Krauthammer is also deplorably ignorant of the history that gives context to Rev. Wright’s seeming paranoia about the federal government enslaving black people with drugs and deliberately spreading the AIDS virus in the black community. The government may not have deliberately spread the AIDS virus in the black community, but it did deliberately all but ignore AIDS and the HIV virus as a serious public health problem while it was confined to gay men and IV drug users, and has continued to grossly underfund research, treatment, and — arguably most important — prevention programs as the epidemic reached crisis proportions among African-Americans.
But there is much worse than this. For 40 years, beginning in 1932, the U.S. government actually did knowingly, and quite intentionally, withhold life-saving treatment from 399 black men in the Tuskegee Experiments:
For forty years between 1932 and 1972, the U.S. Public Health Service (PHS) conducted an experiment on 399 black men in the late stages of syphilis. These men, for the most part illiterate sharecroppers from one of the poorest counties in Alabama, were never told what disease they were suffering from or of its seriousness. Informed that they were being treated for “bad blood,” their doctors had no intention of curing them of syphilis at all. The data for the experiment was to be collected from autopsies of the men, and they were thus deliberately left to degenerate under the ravages of tertiary syphilis—which can include tumors, heart disease, paralysis, blindness, insanity, and death. “As I see it,” one of the doctors involved explained, “we have no further interest in these patients until they die.”

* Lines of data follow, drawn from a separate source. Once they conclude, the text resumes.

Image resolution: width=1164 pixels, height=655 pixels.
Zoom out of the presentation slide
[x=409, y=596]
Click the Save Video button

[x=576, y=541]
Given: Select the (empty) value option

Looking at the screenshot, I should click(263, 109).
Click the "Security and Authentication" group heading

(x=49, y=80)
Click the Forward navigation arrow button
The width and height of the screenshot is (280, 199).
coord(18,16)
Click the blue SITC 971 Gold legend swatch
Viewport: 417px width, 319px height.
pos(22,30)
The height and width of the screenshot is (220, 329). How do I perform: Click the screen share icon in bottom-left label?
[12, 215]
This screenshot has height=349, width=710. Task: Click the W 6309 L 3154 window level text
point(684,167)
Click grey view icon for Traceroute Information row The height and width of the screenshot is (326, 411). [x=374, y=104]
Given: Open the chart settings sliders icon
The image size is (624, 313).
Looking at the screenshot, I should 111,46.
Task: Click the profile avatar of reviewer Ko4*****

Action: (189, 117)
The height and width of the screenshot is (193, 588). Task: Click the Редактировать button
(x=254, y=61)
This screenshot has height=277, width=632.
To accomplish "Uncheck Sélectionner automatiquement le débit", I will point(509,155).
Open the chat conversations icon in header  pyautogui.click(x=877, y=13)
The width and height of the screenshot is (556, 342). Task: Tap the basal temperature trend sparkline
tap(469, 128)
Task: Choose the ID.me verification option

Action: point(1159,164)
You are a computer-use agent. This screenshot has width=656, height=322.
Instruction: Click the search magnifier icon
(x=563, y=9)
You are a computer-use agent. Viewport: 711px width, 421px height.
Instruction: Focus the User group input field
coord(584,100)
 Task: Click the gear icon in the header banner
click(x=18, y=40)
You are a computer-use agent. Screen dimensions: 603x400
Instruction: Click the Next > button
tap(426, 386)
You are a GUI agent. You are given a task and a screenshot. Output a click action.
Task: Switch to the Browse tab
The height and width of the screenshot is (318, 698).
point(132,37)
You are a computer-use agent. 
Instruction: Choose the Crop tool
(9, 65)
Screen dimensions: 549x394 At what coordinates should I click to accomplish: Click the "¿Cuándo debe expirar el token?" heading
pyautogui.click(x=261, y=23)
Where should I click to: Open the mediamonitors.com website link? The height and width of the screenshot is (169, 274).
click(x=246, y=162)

These experiments on living human beings, without their consent, ended in 1972 only because a participant tipped off the media — and then only because that participant decided that the experiments were not going to “prevent, find, or cure a single case of infectious syphilis or bring us closer to our basic mission of controlling venereal disease in the United States.”
Perhaps Charles Krauthammer is not familiar with the Tuskegee Experiments. I can assure him that most African-Americans are.